Le dessin de Chris Shehan fait le job, mais verse un peu dans la série B bas de gamme lors des scènes les plus « graphiques ». Avant le déferlement de violence, il y a de très belles planches automnales et mélancoliques, un registre où le dessinateur me semble clairement plus à l’aise.

PS : C’est un détail, mais à deux trois endroits j’ai bugué sur la traduction française, notamment face à un « équinoxe d’hiver » particulièrement malheureux.


Flesh Empire, Yann Legendre (Casterman)


Résumé éditeur :

Ce monde a pour nom Singularity. Il est contrôlé par un Sénat tout puissant, qui ordonne les existences en stockant la mémoire de chaque résident au sein de DataCenter, une gigantesque base de données. À tout moment, la mémoire des résidents peut être déconnectée, et leur existence effacée à jamais… Décidé à lutter contre cette dictature, le chercheur Ray Zimov développe en secret une matière permettant à chaque résident d’éprouver une sensation jusqu’alors inconnue : le plaisir de la chair…Inventeur de formes kaléidoscopiques, Yann Legendre repousse les limites du noir et blanc et renvoie le lecteur à des questionnements contemporains : le contrôle social, le Big Data ou encore l’intelligence artificielle…

Mon avis (mitigé) :

Drôle de bande-dessinée qui tangente le livre de belles images, car il faut le savoir le scénario de cette BD est mince, très mince. On ajoutera à l’écueil de ce scénario anorexique des pages complètes en anglais (un poème de Norman Spinrad, si j’ai bien compris) et un choix de vocabulaire assez peu convaincant, façon novlangue qui part dans le mur. On pourrait rapprocher l’histoire d’une certaine SF de Greg Egan (je pense à La Cité des permutants), mais Yann Legendre même s’il croit sans doute le contraire ne fait pas vraiment de la science-fiction. Flesh Empire est une allégorie un peu boiteuse, où il parle de la société de surveillance, du Big Data et de l’intelligence artificielle, mais tout cela dans le but de célébrer la vie et la chair, davantage que de pousser une réflexion nécessaire pour ne pas dire salutaire. A bien y réfléchir, rien de tout ça ne fonctionne vraiment et la pirouette finale qu’on voit venir de très loin est au mieux embarrassante.
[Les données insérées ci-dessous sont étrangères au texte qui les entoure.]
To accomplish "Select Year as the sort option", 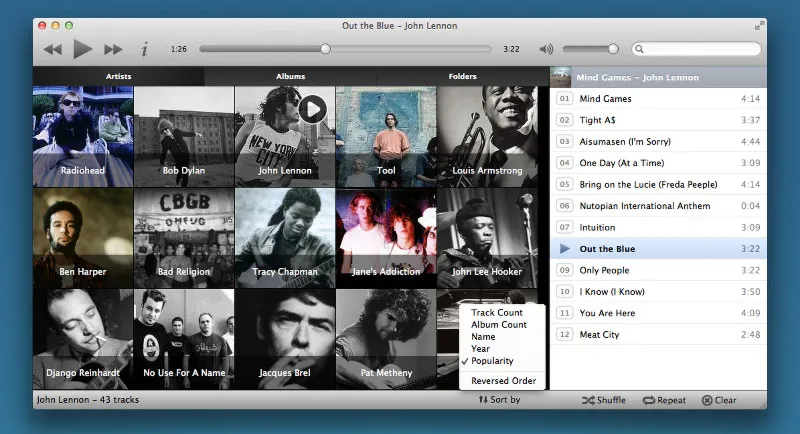I will (481, 349).
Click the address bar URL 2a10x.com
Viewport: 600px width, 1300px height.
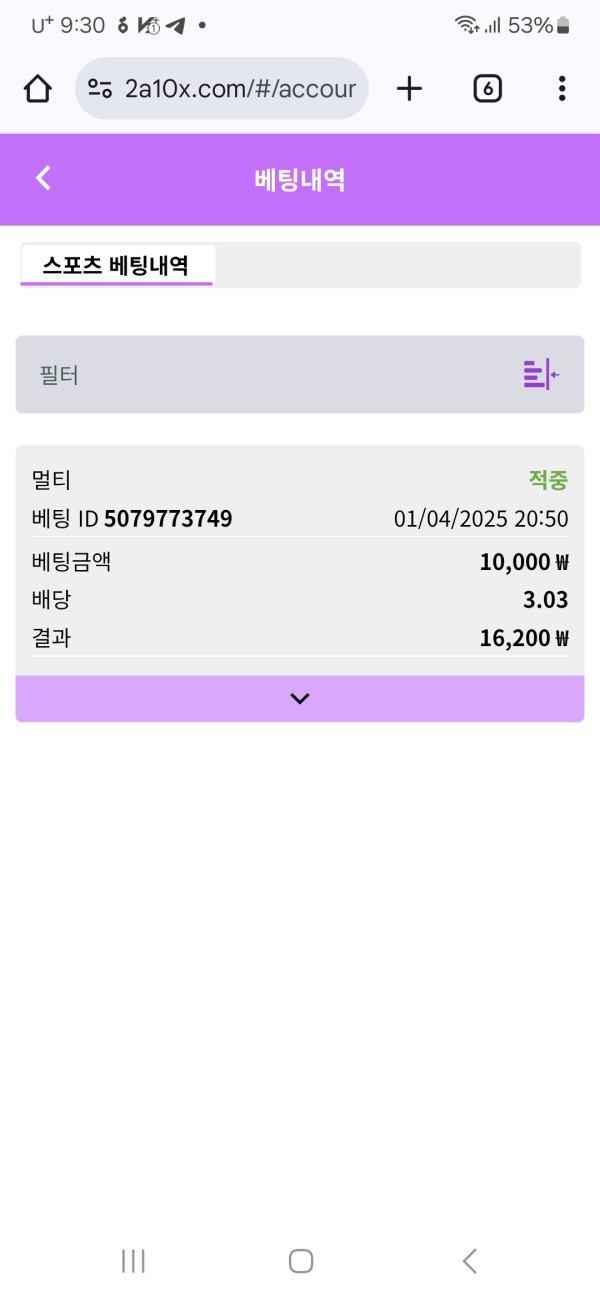pyautogui.click(x=240, y=89)

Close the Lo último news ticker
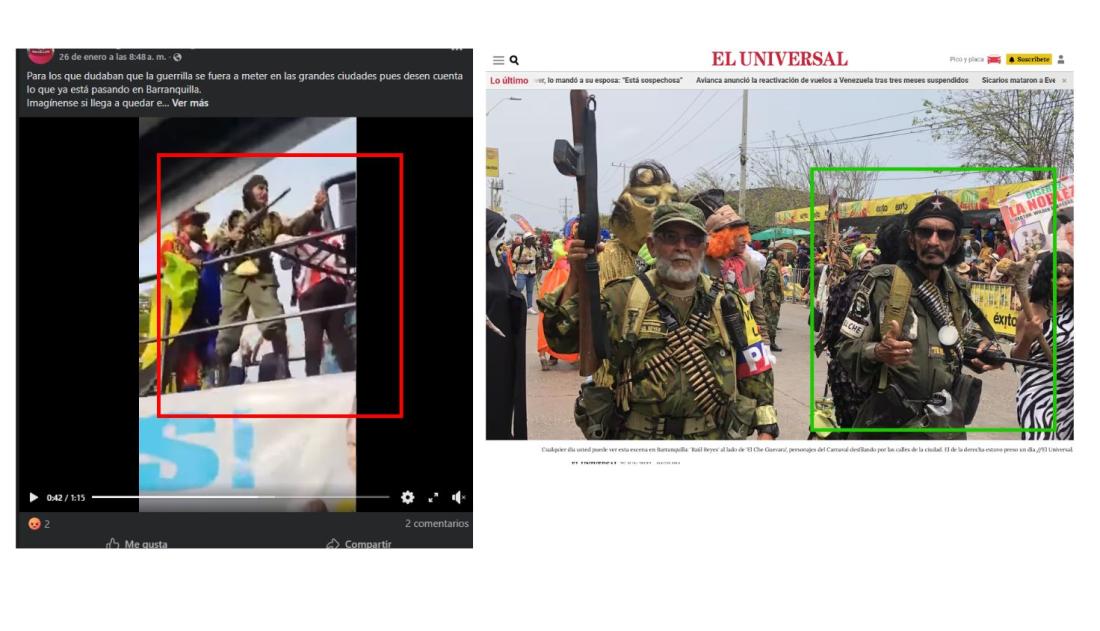coord(1064,80)
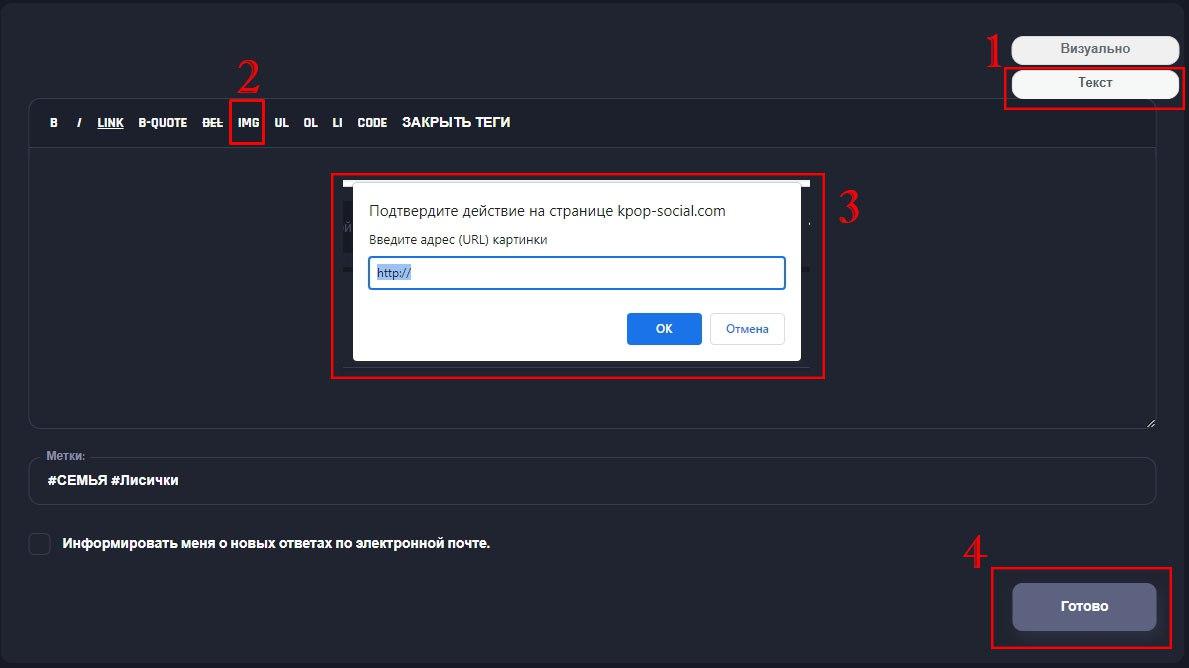Insert a hyperlink with the LINK button
1189x668 pixels.
[x=110, y=123]
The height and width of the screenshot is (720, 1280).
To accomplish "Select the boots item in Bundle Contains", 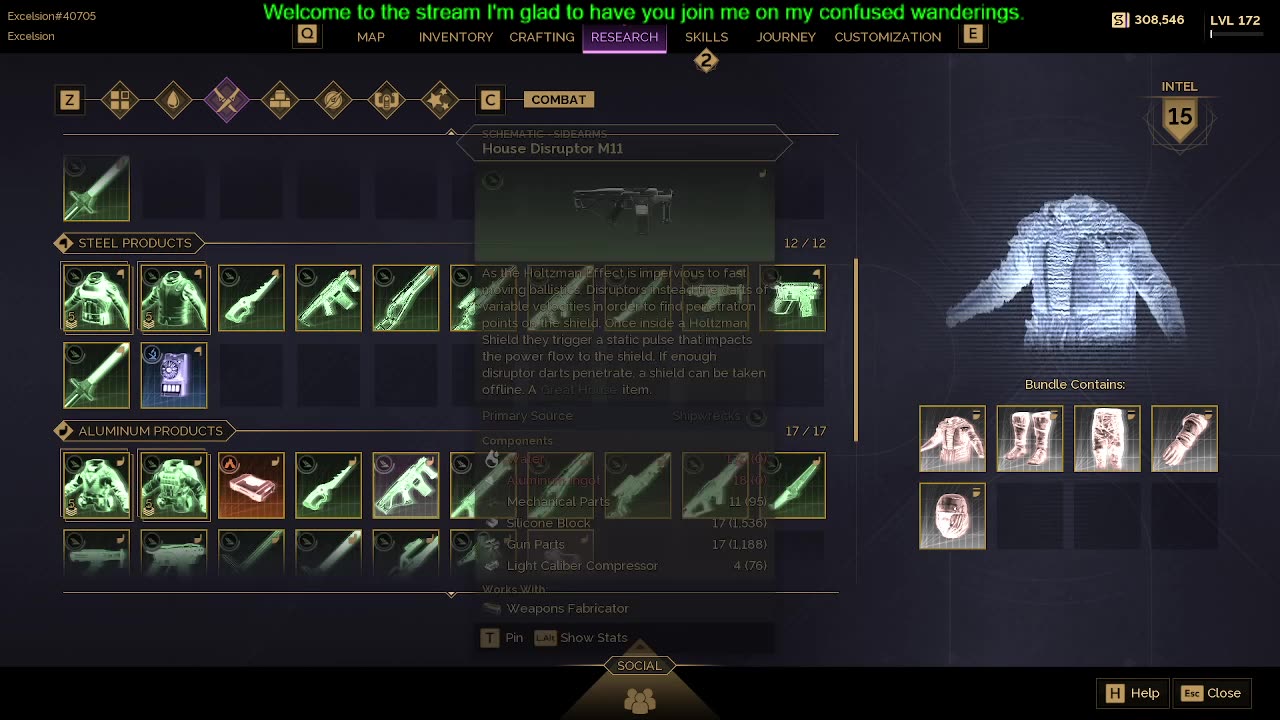I will point(1029,438).
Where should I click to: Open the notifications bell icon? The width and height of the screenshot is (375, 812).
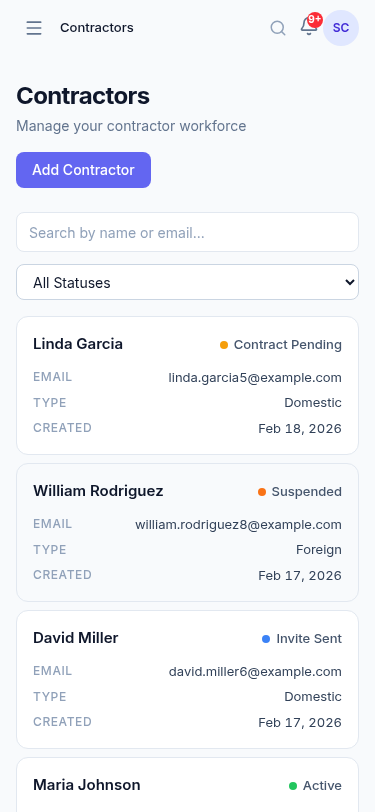(x=309, y=27)
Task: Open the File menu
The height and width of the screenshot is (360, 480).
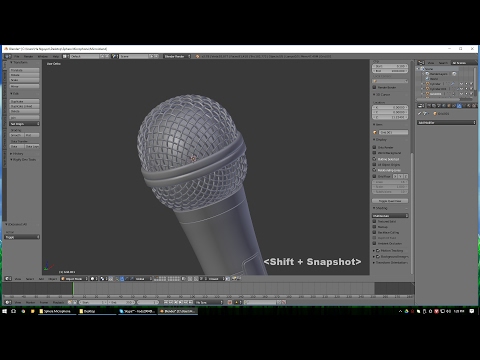Action: click(x=17, y=56)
Mais, car il y a un mais, le travail graphique est sidérant, certaines images sont purement incroyables. Si Legendre avait réussi à se débarrasser totalement de sa panoplie de références (pour la plupart datées) et avait poussé l’effort jusqu’à nous proposer un monde radicalement différent (rattaché en rien au nôtre), sans doute aurait-il livré une BD sidérante de A à Z (et sa fin aurait eu alors un autre sens). En l’état, c’est loupé.

Si je ne suis pas convaincu par le Yann Legendre scénariste, par contre le dessinateur est stupéfiant, c’est une sorte de fils spirituel de Moebius et Charles Burns. Sans oublier Maurits Cornelis Escher.

2/10 pour le scénario, 9/10 pour le dessin.